This is part 6 of the series on Managing Microservices with Kubernetes. You can read part 1 here, part 2 here, part 3 here, part 4 here and part 5 here.
In part 1, we understood how Kubernetes is used to deploy a Microservice. In that blog, I mentioned that a couple of Kubernetes objects are used to deploy the voting application – Namespaces, Labels and Selectors, Pods, ReplicaSets, Deployment, and Service Objects. In part 2 we explored some of the Kubernetes objects used in building the microservice application. We also explored scaling a microservices application using the ReplicaSet Controller object. In Part 3 we explored using the Deployment Object to scale the microservice application. In part 4 we explored the Kubernetes service object and in part 5 we explored CI/CD of Microservices.

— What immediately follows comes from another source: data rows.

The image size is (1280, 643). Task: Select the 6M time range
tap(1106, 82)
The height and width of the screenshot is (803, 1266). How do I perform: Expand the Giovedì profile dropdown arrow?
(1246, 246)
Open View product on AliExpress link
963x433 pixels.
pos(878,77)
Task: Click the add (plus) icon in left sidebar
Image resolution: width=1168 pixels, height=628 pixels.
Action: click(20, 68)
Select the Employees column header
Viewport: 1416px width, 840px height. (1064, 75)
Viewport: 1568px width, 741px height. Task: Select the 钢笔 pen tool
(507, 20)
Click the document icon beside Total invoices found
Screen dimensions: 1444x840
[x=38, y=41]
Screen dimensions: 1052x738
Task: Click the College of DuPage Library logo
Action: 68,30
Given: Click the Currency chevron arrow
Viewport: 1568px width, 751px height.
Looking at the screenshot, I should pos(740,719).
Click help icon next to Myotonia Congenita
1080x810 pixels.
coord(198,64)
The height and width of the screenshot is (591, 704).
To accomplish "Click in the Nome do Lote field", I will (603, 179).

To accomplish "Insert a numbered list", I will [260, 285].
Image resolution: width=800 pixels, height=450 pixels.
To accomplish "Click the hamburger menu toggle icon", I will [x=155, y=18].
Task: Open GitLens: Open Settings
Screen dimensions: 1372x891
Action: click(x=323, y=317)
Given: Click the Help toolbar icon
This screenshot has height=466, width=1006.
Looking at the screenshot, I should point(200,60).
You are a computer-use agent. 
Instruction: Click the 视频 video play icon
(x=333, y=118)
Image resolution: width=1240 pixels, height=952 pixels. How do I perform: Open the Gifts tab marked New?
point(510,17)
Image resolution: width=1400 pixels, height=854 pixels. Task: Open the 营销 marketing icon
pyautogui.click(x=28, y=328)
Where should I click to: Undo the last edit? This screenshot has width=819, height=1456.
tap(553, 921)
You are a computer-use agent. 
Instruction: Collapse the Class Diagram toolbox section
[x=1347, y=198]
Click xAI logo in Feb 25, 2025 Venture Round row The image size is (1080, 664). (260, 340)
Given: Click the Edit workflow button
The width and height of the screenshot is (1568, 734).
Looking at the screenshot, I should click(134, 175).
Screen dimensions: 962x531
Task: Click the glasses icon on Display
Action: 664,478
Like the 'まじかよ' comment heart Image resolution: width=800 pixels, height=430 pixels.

In this blog, I will explore communication in Microservices, expatiating on the last discussion on Service Object in part 4. After this blog, Kubernetes networking should make more sense to you.
The diagram below shows a Kubernetes cluster comprising of 2 worker nodes. The master node is not shown. Each of the hosts is connected to the same L2 network (192.168.0.0/24). Host 1 has IP address 192.168.0.10 while node 2 has IP address 192.168.0.11. Pods are scheduled on the worker nodes so each worker node here is running 2 Pods each. Each worker node has a virtual switch created by Docker called Docker0. Each Docker0 switch has a network CIDR different from the other node. It’s compulsory that the Docker0 switches have different network CIDRs so that each Pod in the cluster can have a unique IP address. All the pods in a cluster node are connected to the same Docker0 virtual switch so they can reach others.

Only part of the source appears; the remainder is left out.